Redshirts is set in a fictional future with space travel. The setting is similar to the Star Trek universe. The people aboard spaceship go on away missions to explore alien lives and deal with threats or dangers. Most of the action happens on the spaceship and the away missions. The economy appears to be similar to the present day economy of the Earth. There are left wing and right wing leaders but it isn’t clear as to how they impact the economy. In other words, the novel dwells little on the economy of the world except for mentioning that one of the lead characters is heir to one of the richest persons in the universe.
Characters and Plot #
The characters are the crew members of the spaceship Intrepid. The group consists of the new recruits, called ensigns, including Andrew Dahl, the protagonist. The ensigns on board Intrepid discover a strange phenomenon about high correlation between the commanding officer on an away mission and the death of the crew members accompanying them. They cannot fathom any causal relationship about the correlation, and blame on several factors like incompetence, high risk and coincidence. A recluse on the ship, Jenkins, has discovered that their lives are governed by a strange phenomenon which he calls the “narrative”. According to him, the crew members are living out their lives as part of the fiction concocted by a 21st century TV series’ writers. In other words, they are characters from the fictional universe of the show, and their lives are dictated by the whimsical, and morbid, drama of the show. The physics of their universe is also dictated by the TV writers and “anything goes” to serve the drama and the silly plot.

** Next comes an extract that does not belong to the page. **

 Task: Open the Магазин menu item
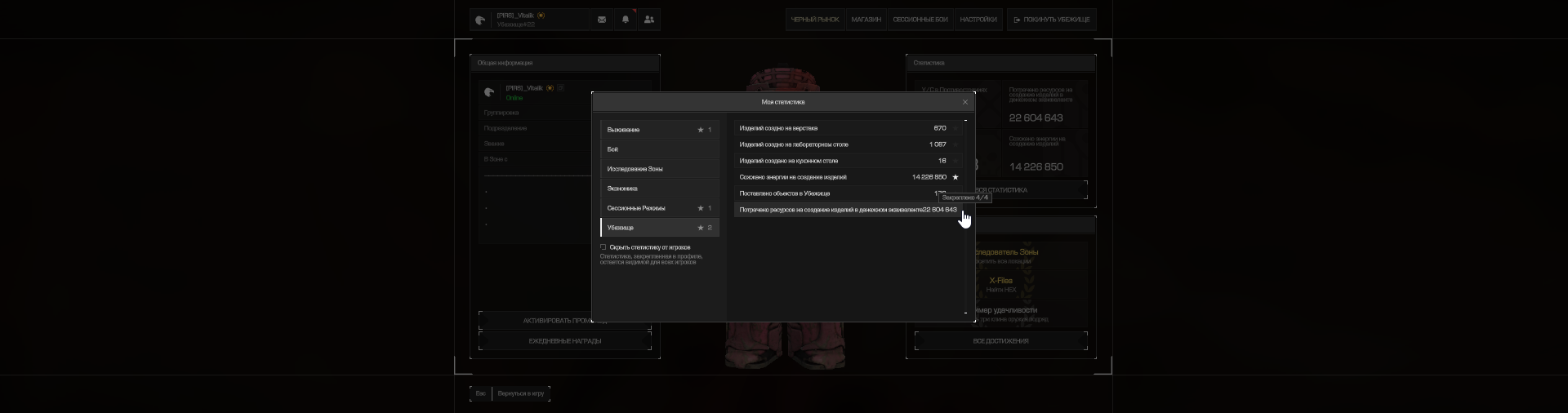tap(866, 20)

Andrew Dahl who is the protagonist is sceptical of Jenkins’ theory. He buys it after he sees the strong evidence. He persuaded his friends to help him in the remedial mission as well. Andrew Dahl, interestingly, is a student of an esoteric religion which is similar to Zen Buddhism. He is a truth seeker, and like every protagonist is blessed with good luck and charisma. Rest of the team members have distinct personalities and doubt the theory but support Dahl after discovering strengths in the argument. You sympathize with the characters who are as hapless and helpless as Daffy duck from the existential surreal cartoon Duck Amuck where Daffy duck is flummoxed by the animator, who turns out to be the beloved Bugs Bunny, changing the setting whimsically.

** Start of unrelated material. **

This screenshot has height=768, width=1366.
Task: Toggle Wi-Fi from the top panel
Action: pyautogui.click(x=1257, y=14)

John Scalzi, the writer, cleverly deconstructs the tropes of bad sci-fi, and weaves it into this meta-fiction. The writing is fast paced, witty, comic and overall brilliant. I am in awe of his writing. This is his first novel that I read and I was impressed with the way he tells this meta fiction. The plot points are inspired by the bad writings of the Sci-fi TV shows. He purposely uses the absurd trope of sci-fi, like a black box which conveniently solves the problem within the spate of the time allotted to solve it. There are abundant references to sci-fi plots like a ship under attack by the aliens, over the top campy dialogues and the mumbo jumbo of sci-fi writers, and preposterous deus-ex-machina which saves the day but depletes the viewer’s intellect. Having said that, the novel itself is a meta fiction in that it makes use of the same plot devices which it ridicules.

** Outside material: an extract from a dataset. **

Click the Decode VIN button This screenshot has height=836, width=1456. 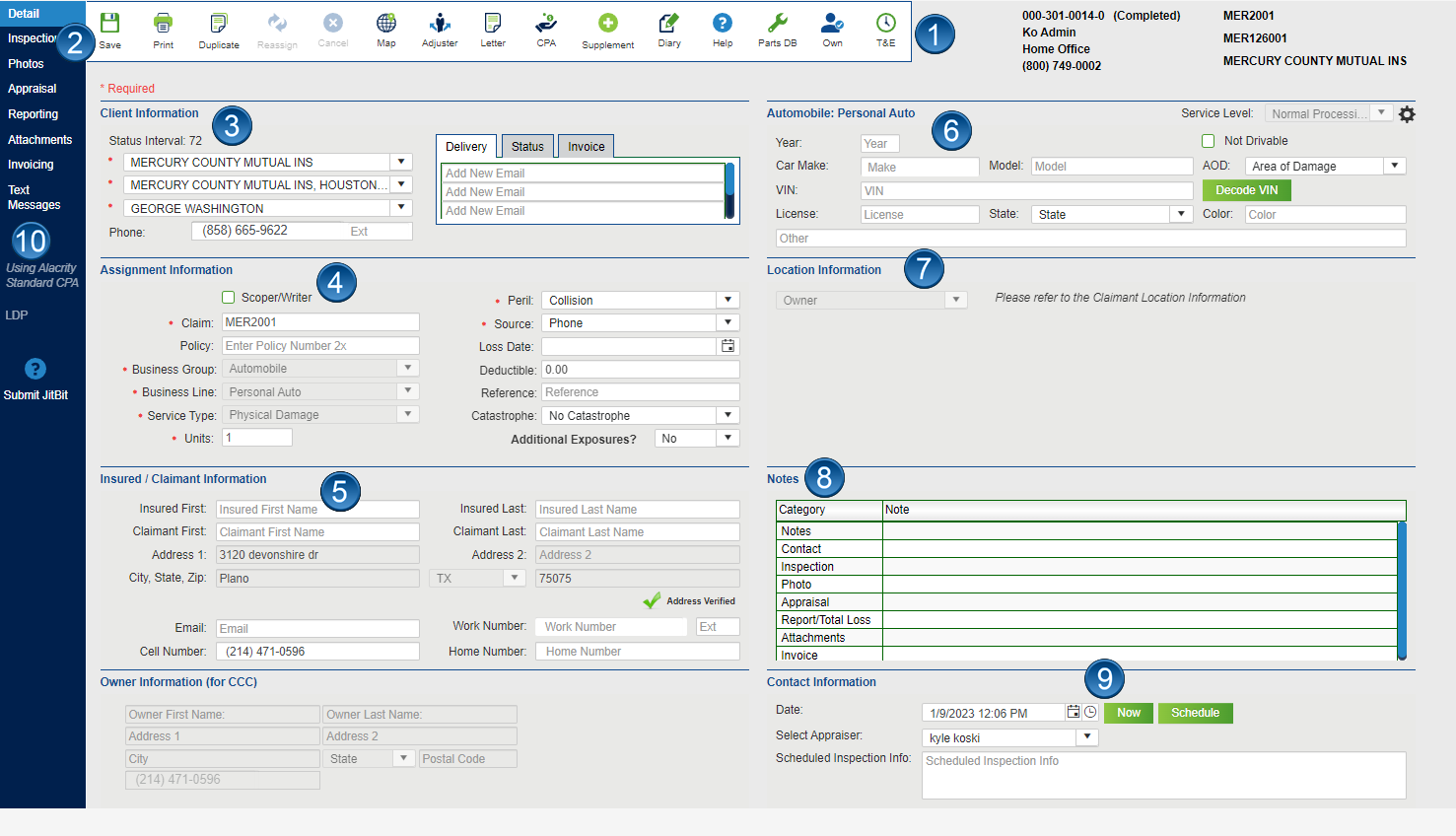click(x=1246, y=190)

Apart from the references to the silly sci-fi, the novel has an undercurrent of an oft-discussed philosophical debate - free will, its unit operation. Are our lives governed by our own volition? Is there a grand narrative and we play out our part? Elon Musk thinks as much. John, off course, does not provide an answer and as a parthian shot almost gives this comic novel a morbid ending, but quickly retracts as if almost quoting Bugs Bunny from Duck Amuck - “Ain’t I a stinker”.